:: Dataset ::
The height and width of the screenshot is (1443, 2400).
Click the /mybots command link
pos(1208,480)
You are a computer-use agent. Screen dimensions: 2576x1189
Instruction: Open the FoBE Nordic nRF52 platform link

:: Exercise description ::
Print the records above in full, exactly.

:: Problem solution ::
The height and width of the screenshot is (1443, 2400).
Click the /mybots command link
pos(1208,480)
You are a computer-use agent. Screen dimensions: 2576x1189
Instruction: Open the FoBE Nordic nRF52 platform link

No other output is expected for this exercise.